Dr. Raffi explained that some failures were clearly due to nonadherence, but other cases could not be easily explained. In only two patients did resistance-associated mutations in HIV’s protease gene arise—both in patients taking Norvir-boosted Invirase. The most common mutations, however, were those in the reverse transcriptase gene conferring resistance to the emtricitabine in Truvada.  

The authors also noted that 24 weeks of Norvir-boosted Invirase therapy was associated with a less serious increase in blood lipids (fats). Total cholesterol, for example, increased by 8.0 mg/dL in the Norvir/Sustiva group, compared to a 16.3 mg/dL increase in the Kaletra group. “Bad” LDL cholesterol increased by 3.7 mg/dL and 6.0 mg/dL respectively. As for triglycerides, a 0.6 mg/dL decrease was noted in the Norvir/Invirase group, compared to an 8.9 mg/dL increase in the Kaletra arm of the study. These differences between the two groups were statistically significant.

Dr. Raffi’s group said there were fewer cases of diarrhea among those treated with Norvir-boosted Invirase (6.7 percent) compared to those taking Kaletra (11.9 percent).
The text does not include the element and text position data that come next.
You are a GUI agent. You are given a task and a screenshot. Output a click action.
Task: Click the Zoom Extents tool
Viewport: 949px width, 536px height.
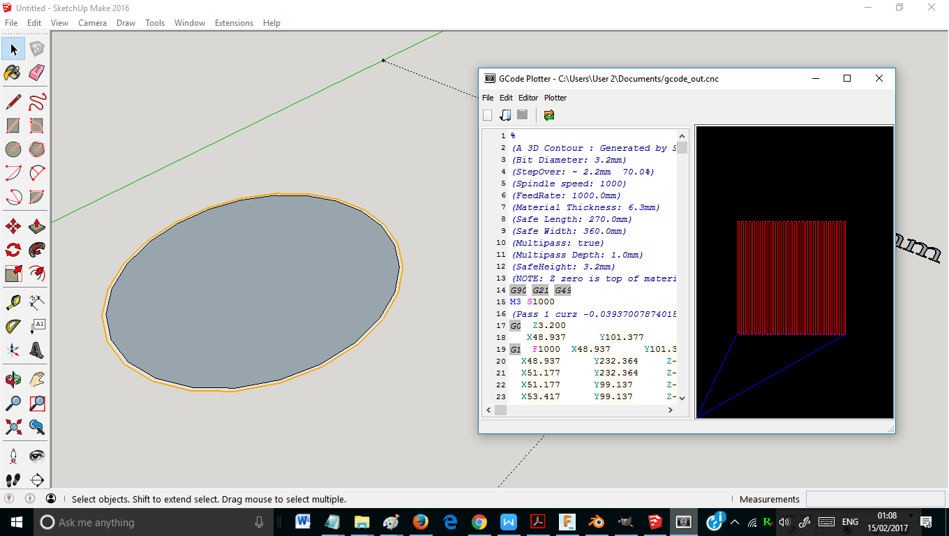click(x=13, y=426)
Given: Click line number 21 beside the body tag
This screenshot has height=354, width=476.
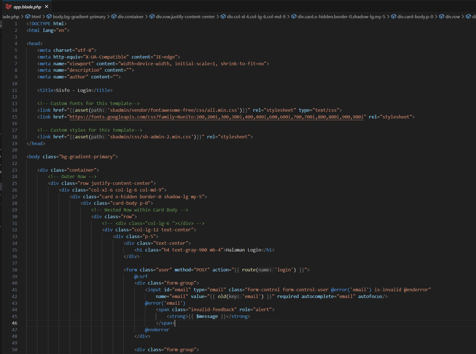Looking at the screenshot, I should (x=15, y=157).

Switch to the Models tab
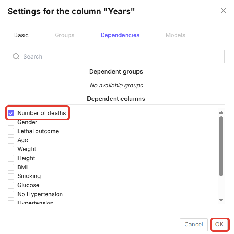pos(175,35)
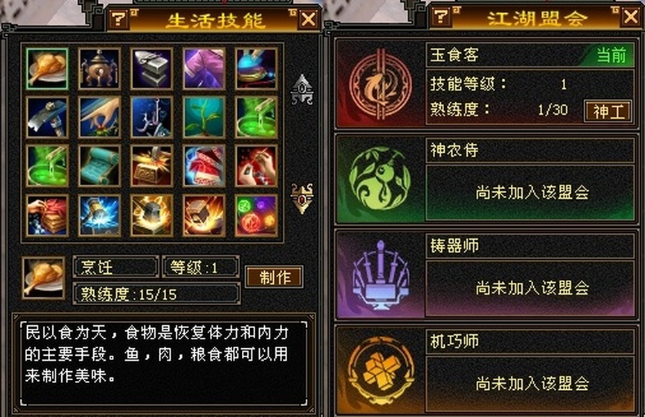Select the anvil forging skill icon
The image size is (645, 417).
tap(152, 69)
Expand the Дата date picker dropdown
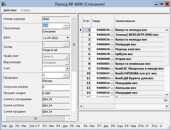The height and width of the screenshot is (130, 171). [67, 38]
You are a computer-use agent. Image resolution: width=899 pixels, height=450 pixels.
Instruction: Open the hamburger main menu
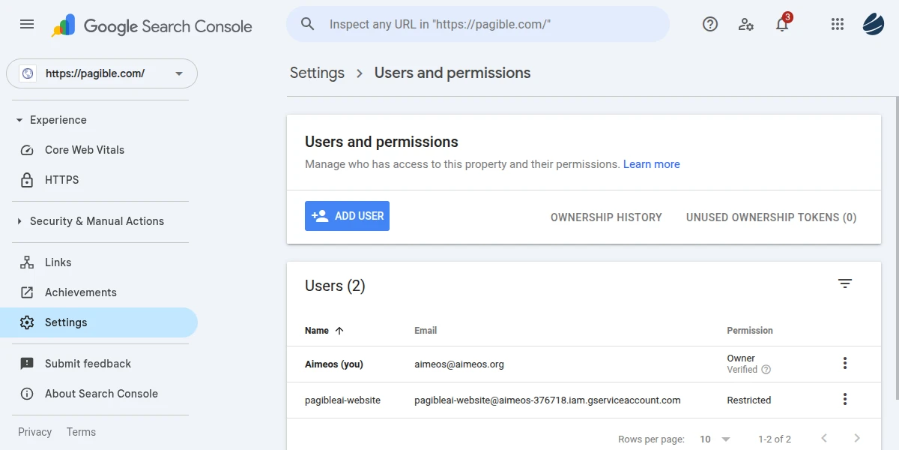(x=27, y=24)
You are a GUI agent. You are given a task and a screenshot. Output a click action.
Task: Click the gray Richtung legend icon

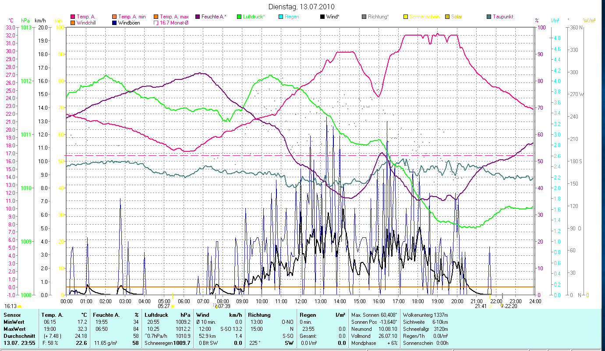pyautogui.click(x=364, y=17)
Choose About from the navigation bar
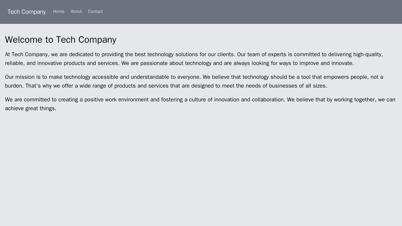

It is worth noting, however, that most patients in the Kaletra group began therapy using the older gel-cap formulation of the drug, which is known to have a more pronounced effect on the gastrointestinal tract than the current tablet version of the medication.

Source:


Raffi F, Ward D, Ruxrungtham K, et al. Saquinavir/r (SQV/r) BID vs. lopinavir/r (LPV/r) BID plus emtricitabine/tenofovir (FTC/TDF) QD as initial therapy in HIV-1 infected patients: the GEMINI study [Abstract WEPEB027]. Program and abstracts of the fourth International AIDS Society Conference on HIV Pathogenesis, Treatment and Prevention, Sydney, 2007.